Ticket #9257 (closed: fixed)

Opened 7 years ago

Last modified 5 years ago

Speed up IntegratePeaksUsingClusters

Reported by: Owen Arnold Owned by: Owen Arnold
Priority: major Milestone: Release 3.2
Component: Diffraction Keywords:
Cc: Blocked By: #9194
Blocking: #9360 Tester: Martyn Gigg

Description

Speed up the IntegratePeaksUsingClusters algorithm using the performance pointers described in #9194.

Attachments

IntegrateTopaz.py (1.9 KB) - added by Owen Arnold 6 years ago.
peak_animation.gif (380.8 KB) - added by Owen Arnold 6 years ago.

Change History

comment:1 Changed 7 years ago by Owen Arnold

refs #9257. Working new parallel implementation of clustering.

Clustering now works on a fundamentally thread-based basis. We then combine labels between the individual results for label ids that are otherewise equivalent. This seems to be working at least in the 1D test cases I have provided, but the implementation will need further work, and I must unbreak the Integration routines I have affected with these changes.

Changeset: 77b50477ce2ea558caea75c08ccca1603d1fe98a

comment:2 Changed 7 years ago by Owen Arnold

refs #9257. Extend tests to nThreads. Fix logic error.

Tests extended and refactored. The multithreaded schenario now has some good test cases. I had to fix a bug where empty labels were being processed via a label map. However empty labels always have an id of -1, so weren't being found in the map and this was causing a null pointer exception further down the line.

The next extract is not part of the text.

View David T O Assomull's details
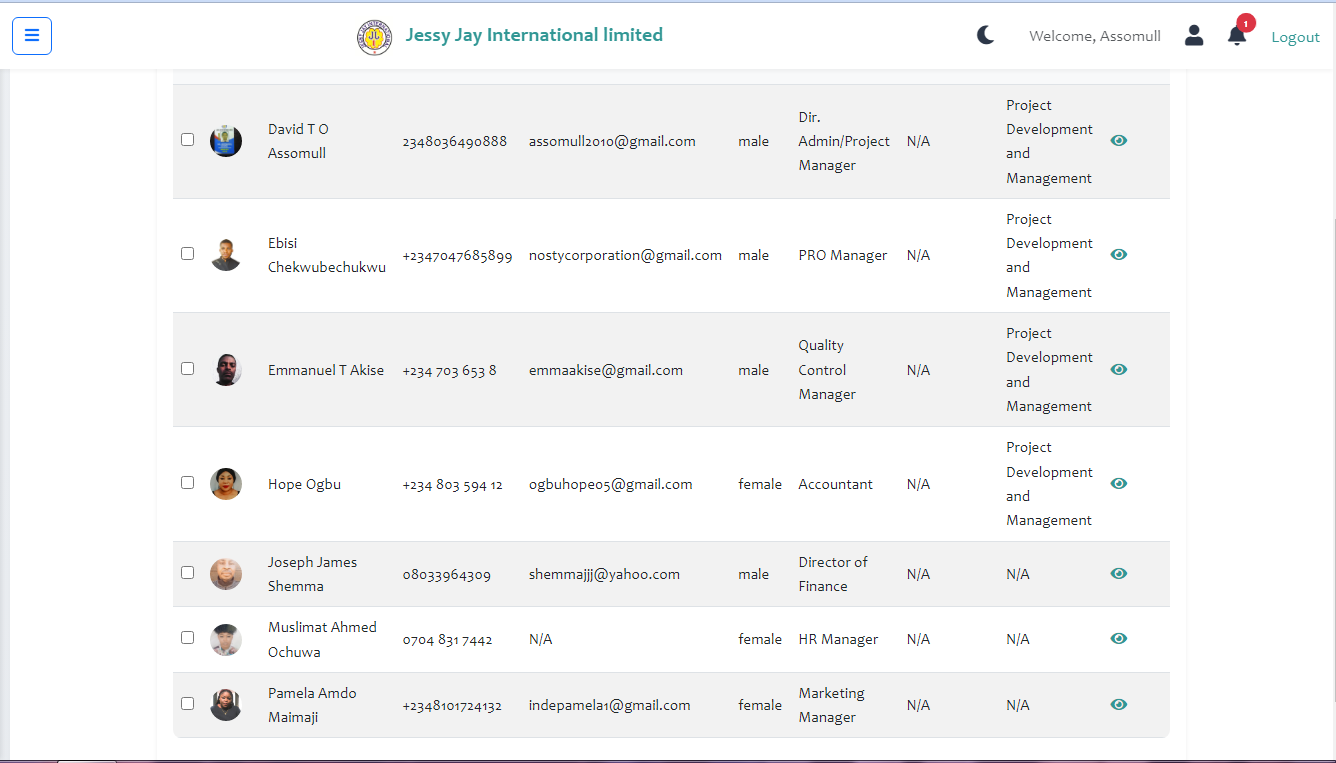The height and width of the screenshot is (763, 1336). pyautogui.click(x=1119, y=141)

Changeset: f5b7b9f9daeff678e0d217fed75d3dbd9558e338

comment:3 Changed 7 years ago by Owen Arnold

The multithreaded implementation for the CCL algorithm now seems to be logically correct for the new multi threaded case. I have good test cases for this now. Performance can now be targeted safely.

There are a number of places to look to speed up:

1) namely the sequential section that builds clusters and handles the remote disjoint element cases.

2) Following this, I will then need to Return the cluster objects and have the integration algorithm use these clusters.

3) I then need to look at swapping in the HardBackgroundThreshold for the PeakStrategy. This should massively speed up the Integration algorithm.

Last edited 7 years ago by Owen Arnold (previous) (diff)

comment:4 Changed 7 years ago by Owen Arnold

refs #9257. Move more into parallel blocks.

Changeset: 4016109b6d2117199afe49557b12c574a0d23697

comment:5 Changed 7 years ago by Owen Arnold

refs #9257. More documentation.

Changeset: 5ec0859ef40dc7fbfcbf656ac67b59697812f1e8

comment:6 Changed 7 years ago by Owen Arnold

refs #9257. Track clusters.

Cluster extracted to it's own type in it's own physical structure. Clusters are now passed around. Tests added for the cluster type.

Changeset: ebe894c037201a32e3a895646df3d522067834fb

comment:7 Changed 7 years ago by Owen Arnold

Actually. It would be a lot quicker. And most accurate to do the integration in the following way.

1) Do not integrate the clusters, but return them from the CCL.

2) Get the coordinates of the Peak centre in the WS coordinates. May need the transform code to do this properly.

3) On the cluster workspace, get the label corresponding to that peak center.

4) Look up the Cluster in the map via the just found peak label.

5) Now integrate only the clusters of interest.

Last edited 7 years ago by Owen Arnold (previous) (diff)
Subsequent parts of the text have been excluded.